Fifteen years ago, Texas Tech University decided to transform the way it fed students by discontinuing the traditional all-you-can-eat, cafeteria-style format in favor of a retail, al la carte system. The decision was a success, as students now have access to variety of menu items designed to meet every culinary preference.
Today, there are more than 20 concept-driven eateries spread across the 1,839-acre Lubbock-based campus, including food courts, retail locations, mini-markets and all-you-care-to-eat (AYCE) options. “It’s what was happening on college campuses,” says Kirk Rodriguez, director of Hospitality Services.
Certainly there is no shortage of culinary choices at Texas Tech. Students can stop in at one of six Sam’s Place mini-markets to grab a snack between classes. The eateries also feature various al la carte concepts, including sandwiches, pizza, Asian dishes, subs, salads, chicken selections and Mexican choices. There are also two Quiznos locations on campus. Meanwhile, Sam’s Express kiosks are located in select academic buildings and feature a variety of grab-n-go items, snacks and bottled beverages.
Students seeking a wider variety of menu items or the chance to sit down to a complete meal can visit one of the university’s food courts. The Commons food court, for example, is a 20,500-square-foot two-story, stand-alone dining facility featuring a mini-market along with various food outlets, including Einstein Bros. Bagels, a Mongolian style grill and an Italian restaurant.
The department recently added the “StrEat” food truck to the mix. The truck travels the campus and serves various sandwiches, tacos, side dishes and beverages.
Student expectations played a big role in the university’s decision to change its culinary offerings. “Students are more knowledgeable,” Rodriguez says.
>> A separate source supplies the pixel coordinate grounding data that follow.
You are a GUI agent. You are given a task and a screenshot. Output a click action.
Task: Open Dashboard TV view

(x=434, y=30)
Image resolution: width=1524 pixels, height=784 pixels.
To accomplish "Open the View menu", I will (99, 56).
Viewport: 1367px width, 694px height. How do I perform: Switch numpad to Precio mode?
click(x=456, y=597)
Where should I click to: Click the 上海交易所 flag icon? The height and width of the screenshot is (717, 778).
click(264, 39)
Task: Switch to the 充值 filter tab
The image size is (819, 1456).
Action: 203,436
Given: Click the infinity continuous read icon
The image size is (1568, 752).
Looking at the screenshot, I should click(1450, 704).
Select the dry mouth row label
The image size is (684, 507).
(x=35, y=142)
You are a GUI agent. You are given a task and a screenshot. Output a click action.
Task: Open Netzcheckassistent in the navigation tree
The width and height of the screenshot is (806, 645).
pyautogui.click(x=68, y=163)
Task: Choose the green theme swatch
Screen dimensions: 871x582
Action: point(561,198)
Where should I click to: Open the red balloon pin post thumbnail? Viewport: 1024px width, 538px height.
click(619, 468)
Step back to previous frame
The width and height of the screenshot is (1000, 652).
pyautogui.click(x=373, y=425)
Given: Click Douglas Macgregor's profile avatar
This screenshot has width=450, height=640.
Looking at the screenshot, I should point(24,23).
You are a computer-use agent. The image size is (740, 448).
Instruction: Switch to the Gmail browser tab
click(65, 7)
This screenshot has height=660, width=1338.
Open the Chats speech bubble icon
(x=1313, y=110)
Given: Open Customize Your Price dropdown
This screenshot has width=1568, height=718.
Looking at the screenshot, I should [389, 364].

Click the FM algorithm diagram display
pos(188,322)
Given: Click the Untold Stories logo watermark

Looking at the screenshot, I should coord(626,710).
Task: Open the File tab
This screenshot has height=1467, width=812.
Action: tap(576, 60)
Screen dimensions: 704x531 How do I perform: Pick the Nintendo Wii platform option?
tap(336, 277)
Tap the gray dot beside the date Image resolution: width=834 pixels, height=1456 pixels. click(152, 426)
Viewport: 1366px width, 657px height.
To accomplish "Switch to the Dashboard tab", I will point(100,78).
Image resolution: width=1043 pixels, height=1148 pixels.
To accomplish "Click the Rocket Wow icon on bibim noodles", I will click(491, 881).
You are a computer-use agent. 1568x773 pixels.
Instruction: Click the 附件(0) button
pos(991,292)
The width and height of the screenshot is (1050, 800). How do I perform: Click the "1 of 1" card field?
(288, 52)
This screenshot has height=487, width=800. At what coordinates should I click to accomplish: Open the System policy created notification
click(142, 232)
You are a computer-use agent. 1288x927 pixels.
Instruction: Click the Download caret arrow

Additionally, 40 percent of the university’s students hail from large urban areas across Texas, represent numerous cultures and have myriad food preferences.
The hospitality department makes its initial impression on first-year students, who live on campus and are required to purchase the university’s dining plan. “We want to provide choice,” Rodriguez says. Students have a variety of meal plan options from which to choose depending on how much they like to eat and snack, Rodriguez says.
Approximately 5,000 commuter students signed up for the meal plan last year, an indication of its popularity. “We do a lot of student benchmarking,” Rodriguez says. “They expect to be wowed.” Offering quality and choice is important because the on-campus eateries are not the only game in town. Fast-food restaurants and other establishments line the street across from campus and offer students an alternative.
The Hospitality Services department focuses on offering nutritional information to students to help them make appropriate dietary choices. It has a full-time dietitian on its staff. “She works with students one-on-one,” Rodriguez says. “That’s also very comforting for parents.”
In addition to the advice and direction the dietitian offers, the hospitality department’s website provides detailed information about the caloric, fat, protein, carb and fiber content of practically all of its menu offerings, Rodriguez says. Information about gluten-free food, food allergies and dietary needs also is provided.
The university’s Smart Choices program is another way the hospitality department is helping students make healthy dining choices, Rodriguez says. The program labels Grab-n-go choices with Smart Choices stickers.
The hospitality program has taken steps to ensure the food is not wasted. The department routinely prepares, packages and freezes food, which is delivered to kitchens that feed the needy and after-school programs. In fact, it purchased a blast chiller to store food designated for donation.
Service is the other component of which the hospitality program is very proud. Rodriguez recounts a letter that a foodservice worker received from a recent graduate, who thanked him for being friendly and having a smile on his face every day. “It goes beyond food to the attitude of the staff and the connection they make with students,” he says.